**Problems to work on:**
1. Return the part of the forum post on FreeBSD and virtualization from "For the record" to "of Alpine Linux).", copied word for word.
2. Answer these questions from the forum post on FreeBSD and virtualization:
(a) What do the Uber guys use for their data storage?
(b) What is the Pittsburgh Super Computing Center built using?
(c) Why does the writer run Debian as a bhyve guest?

**Text excerpt:**

For the record our main PR grant guys all run Windows including running it of Apple hardware. Oh we did have to virtualized bunch of our own proprietary machine learning analytical tools (Xen Dom0 of Alpine Linux).

If you care I will also tell you that I am very familiar with Pittsburgh Super Computing center and many other large computational clusters around the town. Pittsburgh Super Computing Center is for example built using OpenStack . Uber guys for example use FreeNAS for their data storage.


So why FreeBSD have bhyve as a part of its base system if it's nonsense?..
I am guessing somebody thought that it is a good idea for a server OS to have available full type-2 hypervisor in the case you need to virtualize something. The fact that I use Xen Dom0 for such things should be telling you something. I fail to see how things like Bhyve and Xen would be useful to desktop users. I see the value of VirtualBox for a web developer.

I use FreeBSD on all my desktops for several years, so what? In real life we have to go to work and deal with other OSs. However, even on my work desktop I use FreeBSD, but also a "nonsense" Win7 running in bhyve as an official domain member workstation assigned to me by the IT department. I run another "nonsense" Debian as another bhyve guest since currently I work on an embedded Linux project and have to cross-compile stuff.

**Input data:**

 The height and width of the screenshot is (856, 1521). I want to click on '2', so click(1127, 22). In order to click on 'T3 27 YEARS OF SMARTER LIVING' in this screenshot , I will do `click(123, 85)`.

**Solutions to the tasks:**
1.
For the record our main PR grant guys all run Windows including running it of Apple hardware. Oh we did have to virtualized bunch of our own proprietary machine learning analytical tools (Xen Dom0 of Alpine Linux).

2.
(a) FreeNAS.
(b) OpenStack.
(c) The writer currently works on an embedded Linux project and has to cross-compile stuff.